Dalam video berdurasi 8 menit 5 detik itu, Chanee Kalaweit membeberkan, deforestasi lingkungan merupakan penyebab utama banjir Kalsel.

"Sulit sebagai aktivis lingkungan untuk tidak mengaitkan situasi sekarang dengan beberapa banyak dekade. Bagaimana deforestasi lingkungan terjadi secara besar-besaran. Jika kita buka google docs, maka begitu hancur hutan di Kalsel, khususnya daerah hulu sungai, sehingga mengakibatkan banjir," ucap Bule asal Muara Teweh, Chanee Kalaweit melalui akun YouTube pribadinya yang diunggah, Sabtu (16/1) lalu.

Berdasarkan Kamus Besar Bahasa Indonesia (KBBI), deforestasi diartikan sebagai penebangan hutan. Deforestasi terjadi ketika areal hutan ditebang habis dan diganti.

img

Bule asal Muara Teweh, Chanee Kalaweit. Foto-Instagram

Deforestasi lingkungan, kata dia, menjadi penyebab utama banjir di Kalsel. Meskipun ada beberapa faktor lain.

"Bukan hanya deforestasi lingkungan, namun ada faktor lain. Tetapi yang terparah itu deforestasi," katanya.

Jika hutan sehat, sambung dia, maka berfungsi menyerap air ke dalam tanah. Kemudian, air perlahan mengalir dari hulu ke hilir sungai.

"Situasi sekarang adalah saat hutan hancur, sementara air datang dari hujan deras. Kemudian air itu langsung ke sungai sehingga meluap, akhirnya terjadi banjir," bebernya.

Chanee membantah banjir Kalsel disebabkan permasalahan sampah. Dia justru menilai sampah hanya berlaku di kota besar seperti Jakarta lantaran menutup selokan dan saluran drainase.

===

◆ **TANTANGAN 1**:
Jawab pertanyaan berikut berdasarkan teks tentang banjir Kalsel di atas.
(a) Berapa lama durasi video yang disebutkan?
(b) Menurut KBBI, apa arti deforestasi?
(c) Kota besar mana yang disebut Chanee sebagai contoh tempat masalah sampah berlaku?
◆ **TANTANGAN 2**:
Lanjutkan teks tentang banjir Kalsel di atas, dimulai setelah kalimat terakhirnya.

◆ **CUPLIKAN DATA**:
===

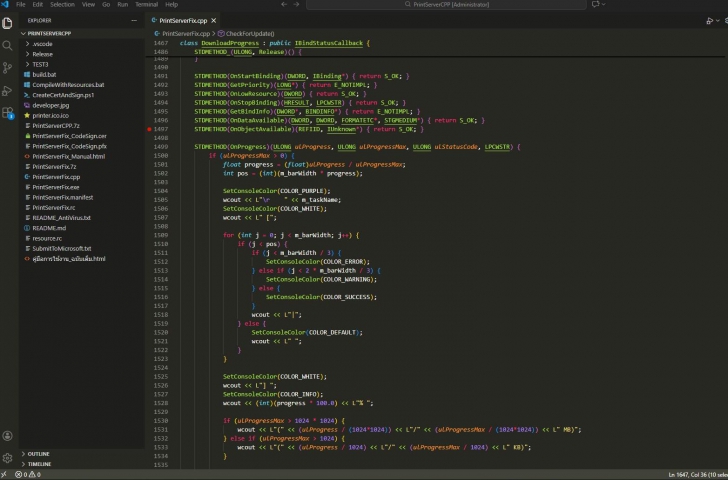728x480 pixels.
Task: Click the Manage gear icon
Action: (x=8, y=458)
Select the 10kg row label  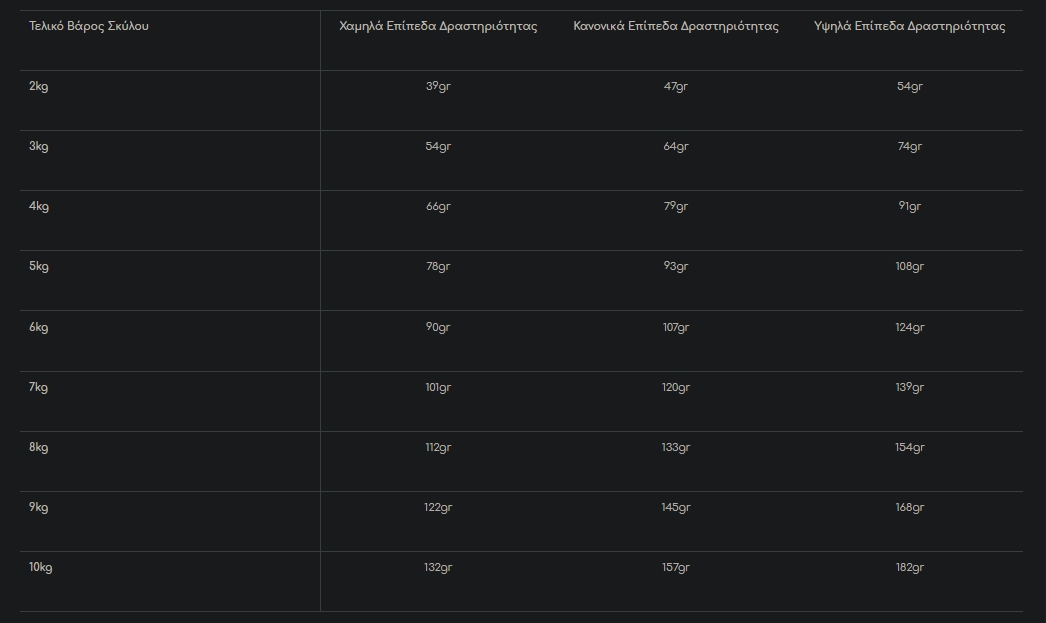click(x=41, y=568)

===

◆ **KELUARAN 1**:
(a) 8 menit 5 detik.
(b) Penebangan hutan.
(c) Jakarta.

◆ **KELUARAN 2**:
"Sampah adalah suatu masalah besar. Tapi kalau di Kalsel tidak," tegasnya.

Hal ini harus benar-benar disadari sedini mungkin. Kalau tidak, menurutnya, maka banjir terus terulang. Bahkan kian parah.

"Terlebih, dengan fenomena perubahan iklim dan pemanasan global," ujarnya.

Dia mengungkapkan, akan terjadi fenomena alam yang intensitasnya jauh lebih panjang dibandingkan sebelumnya. Fenomena itu adalah El Nino dan La Nina.

"Artinya, saat ini tidak punya hutan. Padahal sekarang menghadapi hujan yang sangat parah dibandingkan sebelumnya. Di mana musim akan lebih kuat dibandingkan sebelumnya. Baik El Nino maupun La Nina. Mungkin dahulu banjir akan terjadi per 30 tahun sekali, namun sekarang bisa menjadi 5 tahun sekali," jelasnya.

Dia menyarankan, agar semua pihak melakukan restorasi ekosistem yang telah rusak. Khususnya penanaman kembali di daerah yang mengalami deforestasi sejak puluhan tahun lalu.

"Semua harus direstorasi, sehingga La Nina bisa diantisipasi. Jangan berpikir banjir besar hanya terjadi 30 tahun sekali. Di masa seperti ini, banjir bisa sering terjadi. Bahkan air akan lebih tinggi. Pemerintah harus memperhatikan siklus El Nino dan La Nina."

"Semoga airnya cepat surut untuk kawan-kawan Kalsel," tutupnya.

Analisis LAPAN

Sebelumnya, Lembaga Penerbangan, dan Antariksa Nasional atau LAPAN, menemukan luasan genangan banjir tertinggi mencapai 60 ribu hektare di Barito Kuala, Kabupaen Banjar 40 ribu hektare, Tanah Laut 29 ribu hektare, Kabupaten Hulu Sungai Tengah 12 ribu hektare, Hulu Sungai Selatan 11 ribu hektare, Tapin 11 ribu hektare, dan Tabalong sekitar 10 ribu hektare.

Sementara luas genangan air di Kabupaten Balangan, Barito Selatan, Barito Timur, Barito Utara, Hulu Sungai Utara, Kota Banjarmasin, hingga Kabupaten Murung Raya antara 8 sampai 10 ribu hektare.

Ratusan Ribu Jiwa Terdampak

Sementara itu, Badan Penanggulangan Bencana Daerah melaporkan, hingga Minggu 17 Januari, terdapat 210.320 warga di 10 kabupaten/kota terdampak banjir di Kalsel.

Mereka berasal dari 63.454 kepala keluarga. Rinciannya, jumlah korban banjir tertinggi berada di Kabupaten Hulu Sungai Tengah dengan 64.400 jiwa, Kabupaten Banjar 53.865 jiwa, Barito Kuala 28.400 jiwa, Tanah Laut 27.815 jiwa, Balangan 17.501 jiwa, Banjarbaru 8.671 jiwa, Hulu Sungai Selatan 6.690 jiwa, Tapin 1.492 jiwa, Tabalong 770 jiwa, dan Banjarmasin 716 jiwa.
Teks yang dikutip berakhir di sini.